売上高は7%増の166億5800万ドルだった。ファーストクラスを含め高単価の座席「プレミアム・プロダクト」の売り上げが10%増えたことがけん引した。一方、エコノミークラスの「メインキャビン」は微増にとどまった。減益となるのは22年7〜9月期以来7四半期ぶりとなった。

一般向けの運航便で過当競争が起きている。夏場の旅行需要の取り込みに向け、各社が便数を増やしているためだ。デルタのエド・バスティアン最高経営責任者(CEO)は11日に開いた決算説明会で「需要は引き続き堅調だが、業界全体で国内便の供給が急増しておりメインキャビンの利益率に影響が出ている」と説明した。

このため客単価が減った。1座席を1マイル(約1.6キロメートル)輸送して得られた収入を示す「有効座席マイルあたり収入」(TRASM)は前年同期から3%減った。

採算面では人件費が9%増。燃料費も12%増え、利益を圧迫した。

米運輸安全局(TSA)が管理する10日の全空港の利用者は260万人を超えた。前年同日から7%増えた。夏場の需要は好調だが、旅客各社の利益に直結するわけではなさそうだ。大手のアメリカン航空や格安航空会社(LCC)のサウスウエスト航空は5月から6月にかけて、24年4〜6月期決算の業績見通しを下方修正している。
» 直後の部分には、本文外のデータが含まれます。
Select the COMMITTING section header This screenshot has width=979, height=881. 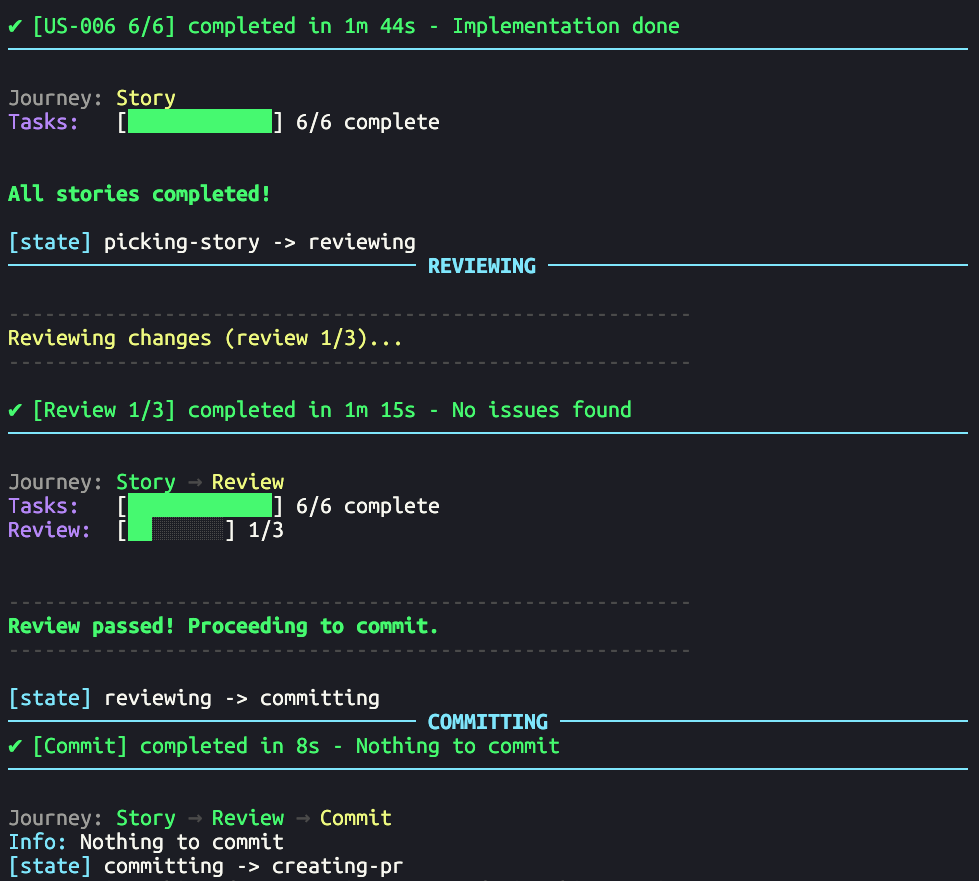click(487, 722)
激しい競争は続く見通しだ。デルタは24年7〜9月期の調整後の1株利益が1.7〜2ドル(23年7〜9月期は2.03ドル)になると予想し、減益傾向が続くとしている。業績見通しが事前予想に届かなかったとして、11日の株式市場でデルタの株価は10日終値から10%下落する場面があった。

24年12月期通期の業績予想は据え置いた。調整後の1株利益は6〜7ドルになると予想している。